The Windrush affair, which cost a perfectly competent (and exceptionally nice), Home Secretary her job must have used up an enormous amount of the PM’s time and caused endless stress. Losing her fifth Cabinet Minister, and one so senior, in 12 months has been a nightmare.

The Syria strikes caused huge angst, and an enormous amount of Parliamentary time for her, immediately followed by the very demanding Commonwealth Heads of Government conference. Behind everything lie the continuing negotiations over Brexit, and especially her efforts to find the solution to the Customs Union conundrum. (Incidentally, I will not support any deal which leaves us in any kid of Customs Union preventing us from doing trading deals with the rest of the world.) Holding her cabinet and her party together under such circumstances is proving tricky, especially with virtually no Parliamentary majority on which she can rely.

Alongside all of those crises (and I may well have missed some more) is the normal business of Government - the security briefings; the Cabinet meetings and committees, the speeches, visits, dinners; that ants' nest of activity which is 10 Downing Street (it’s a maze of corridors, staircases, offices and rooms in which I found myself quite lost last week).

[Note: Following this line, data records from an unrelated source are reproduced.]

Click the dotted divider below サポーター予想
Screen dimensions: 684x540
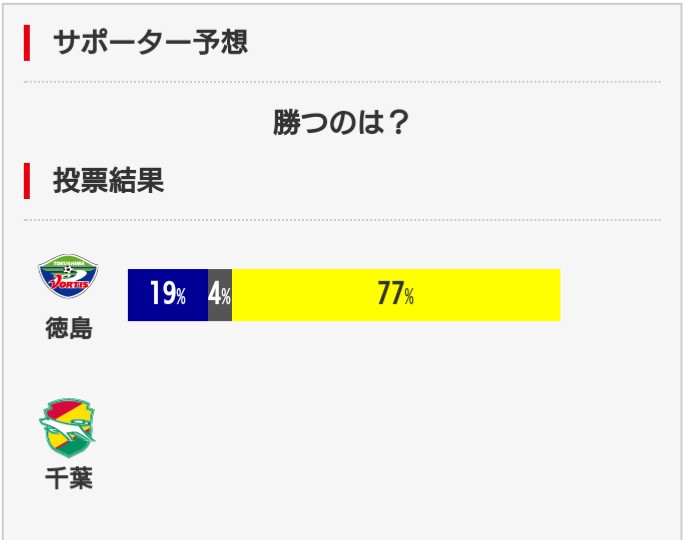tap(342, 81)
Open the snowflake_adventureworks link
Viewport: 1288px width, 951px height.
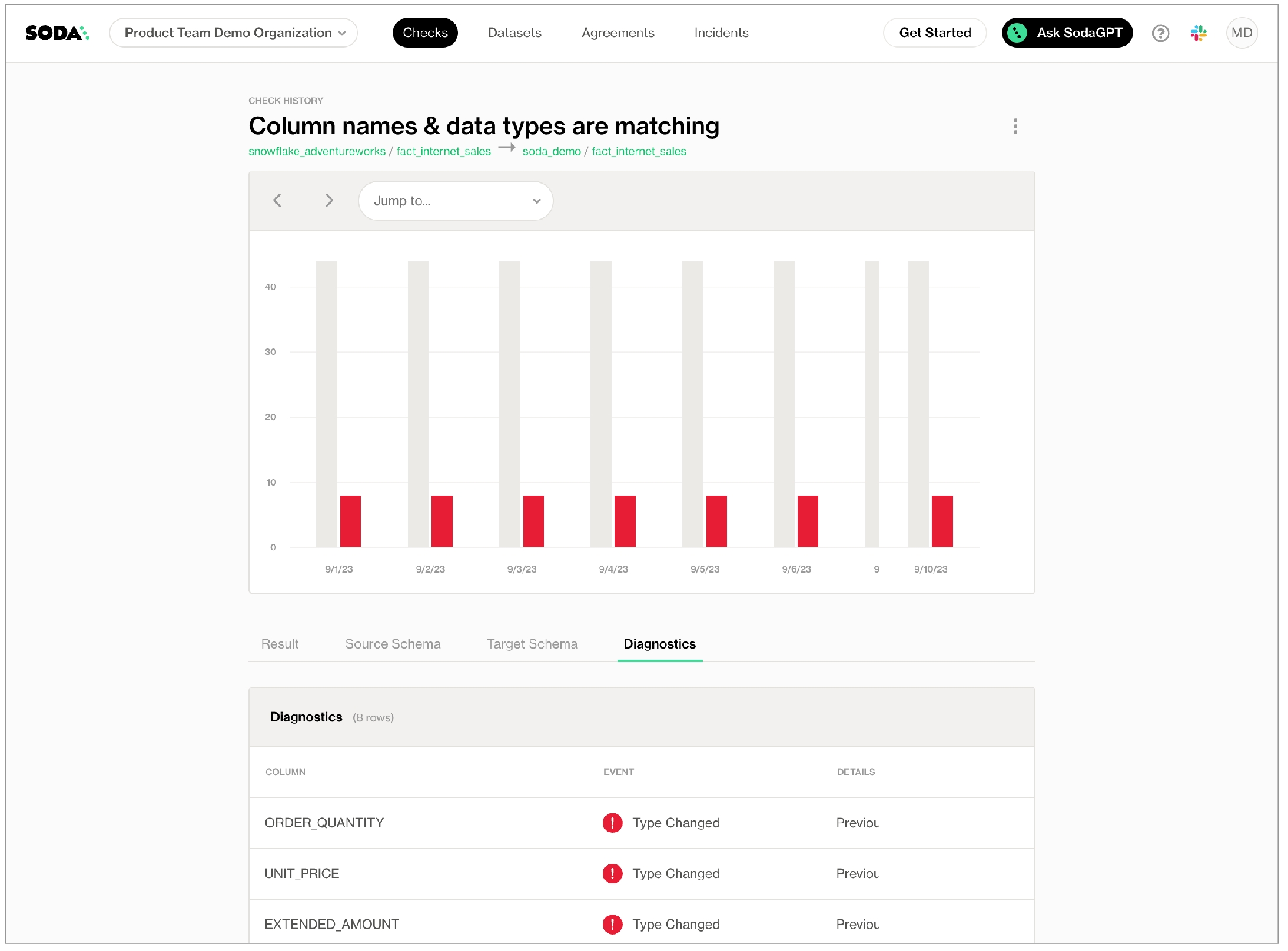[317, 152]
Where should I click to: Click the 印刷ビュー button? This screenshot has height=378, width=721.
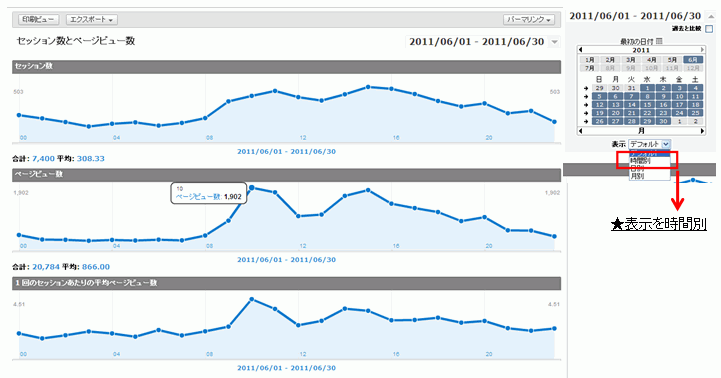pyautogui.click(x=38, y=20)
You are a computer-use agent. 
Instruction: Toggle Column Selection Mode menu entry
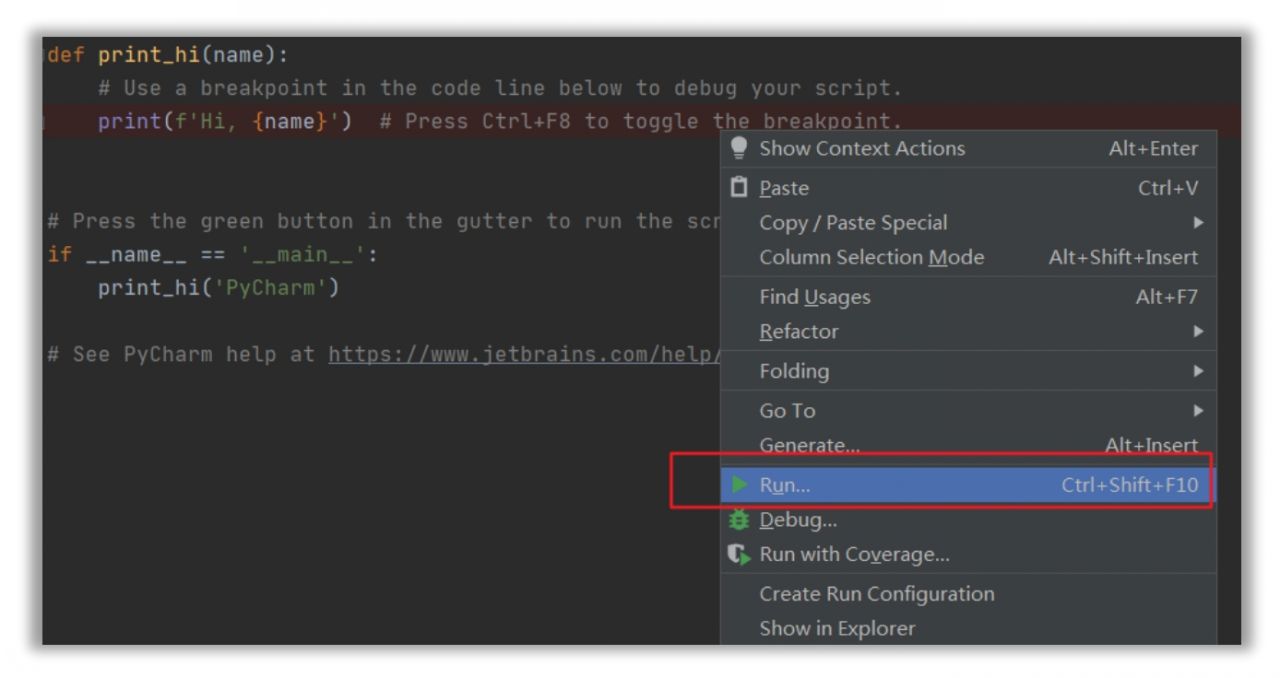click(x=968, y=257)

Then there’s Parliamentary business of all kinds, but of course especially PMQs, which would make any normal person go grey, and takes up an enormous amount of Prime Ministerial time in preparation. The good news, I suppose, is that Mr Corbyn is such an appallingly bad opponent that the Magisterial May wipes the floor with him week after week.

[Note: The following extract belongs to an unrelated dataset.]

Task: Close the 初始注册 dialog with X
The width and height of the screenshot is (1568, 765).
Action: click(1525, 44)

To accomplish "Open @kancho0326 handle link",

There are foreign visitors to greet, and constant overseas travel fitted into weekends and Parliamentary Recesses, and a diary jammed from wall to wall. All of that, and she is still being MP for Maidenhead, and a very assiduous one she is as well. So she does my job as well as being Prime Minister!

The prospect of a wipe-out which had been so widely predicted by the left-leaning BBC in last week’s local government elections must have been of deep concern. If, as some predicted, the Tories had lost thousands of seats, dozens of councils falling to Labour, Mrs May’s position would without doubt have been called into question.

She would have survived any such distraction, by blaming ‘mid-term blues’; but just having to justify yourself and fight to save your job when you are simultaneously trying to keep all of the above plates spinning must be an unwanted distraction to say the least.

As it was, of course, the hard left incompetence of Labour, and our own strong record in local government meant very little change nationally, with both parties scoring around 40 per cent of the vote. Locally, of course, we held Swindon, which should be a great relief to local people. Not bad for a party that has gone through as much difficulty as we have over the last 12 months or so.

So I take my hat off to Mrs May. She is steady under fire; tough when needed; a shrewd political judge (leaving aside last year’s unwanted General Election). I would not do her job for all the tea in China; and I salute her for doing it.